What is being asked
Copy out the rows below verbatim, from the line with "The image size is (1728, 972)." up to and including the line with "coord(1146,161)", and nothing else.

Provided data

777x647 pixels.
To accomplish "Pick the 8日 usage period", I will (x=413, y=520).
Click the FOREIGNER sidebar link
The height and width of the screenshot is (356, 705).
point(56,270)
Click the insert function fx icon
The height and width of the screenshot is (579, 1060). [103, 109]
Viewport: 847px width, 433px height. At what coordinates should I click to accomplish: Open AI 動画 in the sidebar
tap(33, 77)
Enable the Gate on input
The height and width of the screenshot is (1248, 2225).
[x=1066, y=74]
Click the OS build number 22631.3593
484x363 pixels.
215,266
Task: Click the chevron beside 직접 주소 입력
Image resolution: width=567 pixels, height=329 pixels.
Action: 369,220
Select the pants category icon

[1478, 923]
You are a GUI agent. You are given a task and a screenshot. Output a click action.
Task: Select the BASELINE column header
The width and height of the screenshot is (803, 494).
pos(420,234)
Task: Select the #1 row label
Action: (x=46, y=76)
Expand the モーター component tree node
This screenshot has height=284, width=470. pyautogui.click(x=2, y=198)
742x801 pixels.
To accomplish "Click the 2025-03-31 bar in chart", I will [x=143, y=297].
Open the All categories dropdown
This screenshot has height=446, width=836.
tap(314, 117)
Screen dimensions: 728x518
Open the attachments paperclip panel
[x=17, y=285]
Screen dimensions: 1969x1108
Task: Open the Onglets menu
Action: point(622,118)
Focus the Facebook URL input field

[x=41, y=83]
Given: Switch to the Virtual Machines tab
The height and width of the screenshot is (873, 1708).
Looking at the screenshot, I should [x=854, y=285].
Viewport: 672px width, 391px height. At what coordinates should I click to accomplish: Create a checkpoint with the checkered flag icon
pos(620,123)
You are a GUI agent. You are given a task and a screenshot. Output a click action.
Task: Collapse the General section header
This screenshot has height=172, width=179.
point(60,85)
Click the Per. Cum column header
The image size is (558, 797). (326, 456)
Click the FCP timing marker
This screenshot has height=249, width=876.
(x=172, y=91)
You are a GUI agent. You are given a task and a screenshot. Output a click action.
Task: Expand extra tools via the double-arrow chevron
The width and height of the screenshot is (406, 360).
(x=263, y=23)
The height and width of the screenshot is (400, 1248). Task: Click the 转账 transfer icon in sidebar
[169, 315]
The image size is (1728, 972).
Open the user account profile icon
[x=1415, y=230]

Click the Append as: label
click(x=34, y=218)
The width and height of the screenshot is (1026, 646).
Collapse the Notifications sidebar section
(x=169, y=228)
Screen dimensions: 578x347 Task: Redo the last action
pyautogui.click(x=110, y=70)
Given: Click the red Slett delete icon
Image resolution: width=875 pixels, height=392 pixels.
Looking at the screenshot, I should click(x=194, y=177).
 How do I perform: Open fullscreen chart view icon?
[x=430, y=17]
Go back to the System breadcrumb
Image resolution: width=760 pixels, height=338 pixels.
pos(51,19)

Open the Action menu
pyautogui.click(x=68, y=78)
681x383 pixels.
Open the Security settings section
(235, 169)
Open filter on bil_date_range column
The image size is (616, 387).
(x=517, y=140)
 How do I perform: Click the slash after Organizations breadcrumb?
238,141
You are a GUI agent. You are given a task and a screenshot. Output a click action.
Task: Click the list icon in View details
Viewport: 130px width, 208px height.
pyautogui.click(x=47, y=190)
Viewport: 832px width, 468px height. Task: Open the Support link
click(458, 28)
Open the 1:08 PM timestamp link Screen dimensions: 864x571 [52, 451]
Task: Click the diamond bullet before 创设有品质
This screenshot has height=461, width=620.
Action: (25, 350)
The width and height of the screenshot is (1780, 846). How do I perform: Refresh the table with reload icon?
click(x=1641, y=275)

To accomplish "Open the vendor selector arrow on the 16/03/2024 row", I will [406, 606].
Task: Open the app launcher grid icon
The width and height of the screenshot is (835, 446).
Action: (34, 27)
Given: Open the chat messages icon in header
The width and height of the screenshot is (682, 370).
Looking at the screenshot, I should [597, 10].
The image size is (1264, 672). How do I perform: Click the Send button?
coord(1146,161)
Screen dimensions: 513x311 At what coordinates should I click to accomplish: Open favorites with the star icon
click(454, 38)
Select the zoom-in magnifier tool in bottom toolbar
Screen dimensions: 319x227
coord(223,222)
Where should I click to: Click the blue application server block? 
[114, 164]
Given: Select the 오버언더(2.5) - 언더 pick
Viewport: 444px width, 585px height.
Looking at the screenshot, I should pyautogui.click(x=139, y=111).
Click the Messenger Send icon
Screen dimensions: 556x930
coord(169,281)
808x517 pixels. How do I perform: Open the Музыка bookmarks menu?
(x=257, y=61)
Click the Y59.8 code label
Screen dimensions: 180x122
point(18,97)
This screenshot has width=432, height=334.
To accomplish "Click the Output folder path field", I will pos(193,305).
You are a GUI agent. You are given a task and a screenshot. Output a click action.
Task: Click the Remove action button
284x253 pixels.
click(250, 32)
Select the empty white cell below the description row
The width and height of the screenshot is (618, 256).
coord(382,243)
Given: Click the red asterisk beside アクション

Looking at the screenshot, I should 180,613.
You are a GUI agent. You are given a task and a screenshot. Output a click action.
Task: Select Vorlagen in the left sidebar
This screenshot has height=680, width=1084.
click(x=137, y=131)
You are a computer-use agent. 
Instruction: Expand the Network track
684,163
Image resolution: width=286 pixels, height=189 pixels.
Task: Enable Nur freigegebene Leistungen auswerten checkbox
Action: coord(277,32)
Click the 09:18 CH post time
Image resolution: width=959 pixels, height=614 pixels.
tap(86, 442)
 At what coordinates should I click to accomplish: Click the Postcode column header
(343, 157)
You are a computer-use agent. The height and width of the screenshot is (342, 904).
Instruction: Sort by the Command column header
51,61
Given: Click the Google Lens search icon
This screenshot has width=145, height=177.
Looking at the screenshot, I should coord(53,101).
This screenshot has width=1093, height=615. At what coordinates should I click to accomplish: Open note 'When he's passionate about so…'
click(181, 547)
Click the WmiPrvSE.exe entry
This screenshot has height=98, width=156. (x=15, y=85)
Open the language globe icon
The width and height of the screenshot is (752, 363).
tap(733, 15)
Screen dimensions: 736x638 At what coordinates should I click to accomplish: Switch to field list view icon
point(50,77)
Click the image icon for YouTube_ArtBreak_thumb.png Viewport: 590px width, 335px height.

Solution below
The image size is (1728, 972).
Open the user account profile icon
[x=1415, y=230]

Click the Append as: label
click(x=34, y=218)
The width and height of the screenshot is (1026, 646).
Collapse the Notifications sidebar section
(x=169, y=228)
Screen dimensions: 578x347 Task: Redo the last action
pyautogui.click(x=110, y=70)
Given: Click the red Slett delete icon
Image resolution: width=875 pixels, height=392 pixels.
Looking at the screenshot, I should click(x=194, y=177).
 How do I perform: Open fullscreen chart view icon?
[x=430, y=17]
Go back to the System breadcrumb
Image resolution: width=760 pixels, height=338 pixels.
pos(51,19)

Open the Action menu
pyautogui.click(x=68, y=78)
681x383 pixels.
Open the Security settings section
(235, 169)
Open filter on bil_date_range column
The image size is (616, 387).
(x=517, y=140)
 How do I perform: Click the slash after Organizations breadcrumb?
238,141
You are a GUI agent. You are given a task and a screenshot. Output a click action.
Task: Click the list icon in View details
Viewport: 130px width, 208px height.
pyautogui.click(x=47, y=190)
Viewport: 832px width, 468px height. Task: Open the Support link
click(458, 28)
Open the 1:08 PM timestamp link Screen dimensions: 864x571 [52, 451]
Task: Click the diamond bullet before 创设有品质
This screenshot has height=461, width=620.
Action: (25, 350)
The width and height of the screenshot is (1780, 846). How do I perform: Refresh the table with reload icon?
click(x=1641, y=275)

To accomplish "Open the vendor selector arrow on the 16/03/2024 row", I will [406, 606].
Task: Open the app launcher grid icon
The width and height of the screenshot is (835, 446).
Action: (34, 27)
Given: Open the chat messages icon in header
The width and height of the screenshot is (682, 370).
Looking at the screenshot, I should [597, 10].
The image size is (1264, 672). How do I perform: Click the Send button?
coord(1146,161)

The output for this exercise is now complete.